The agencies also point to some specific exemptions set forth in § 404(f) of the Act in support of their view that fallback can reasonably be said to constitute discharge. Congress added the subsection in 1977, apparently in response to the broad construction of “discharge” in the 1977 regulations. It provides that “the discharge of dredged or fill material ... is not prohibited ... or otherwise subject to regulation” under the Act’s permitting requirements when the discharge results from any of a number of specifically exempted activities, including “normal farming, silviculture, and ranching activities such as plowing, seeding, cultivating, [or] minor drainage,” 33 U.S.C. § 1344(f)(1)(A), and “maintenance of drainage ditches,” id. § 1344(f)(1)(C). After listing these exemptions, § 404(f) provides that a permit shall nonetheless be required for any activity “having as its purpose bringing an area of the navigable waters into a use to which it was not previously subject, where the flow or circulation of navigable waters may be impaired or the reach of such waters be reduced.” Id. § 1344(f)(2).

The agencies claim these exemptions show that as a general matter Congress considered fallback to be covered by § 404. They especially note that § 404(f)(1) uses the term “discharge of dredged or fill material” to describe the consequences of the protected activities, supposedly reflecting a congressional belief that fallback is a form of discharge.
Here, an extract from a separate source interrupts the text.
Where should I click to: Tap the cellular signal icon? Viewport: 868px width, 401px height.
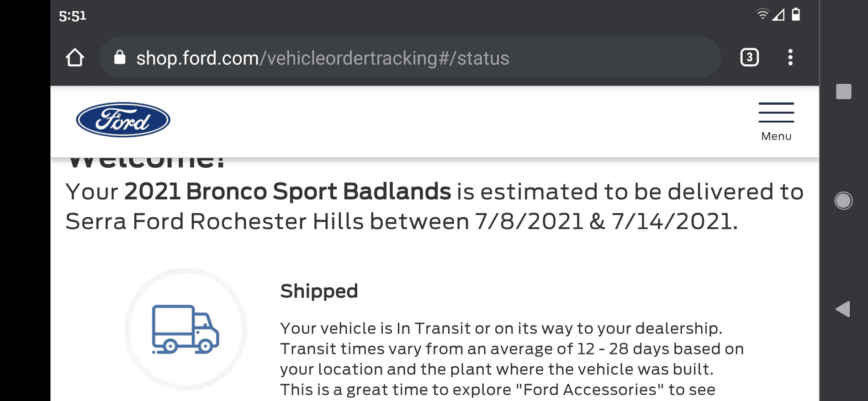778,14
We find the exemptions far less telling. Some of the named activities — plowing, ditch maintenance, and the like — may produce fallback, but they may also produce actual discharges, i.e., additions of pollutants, so that § 404(f) accomplishes a useful purpose simply by exempting them insofar as they produce the latter. Some others, such as seeding, seem to us just as unlikely to produce fallback as actual discharge, so we are reluctant to draw any inference other than that Congress emphatically did not want the law to impede these bucolic pursuits.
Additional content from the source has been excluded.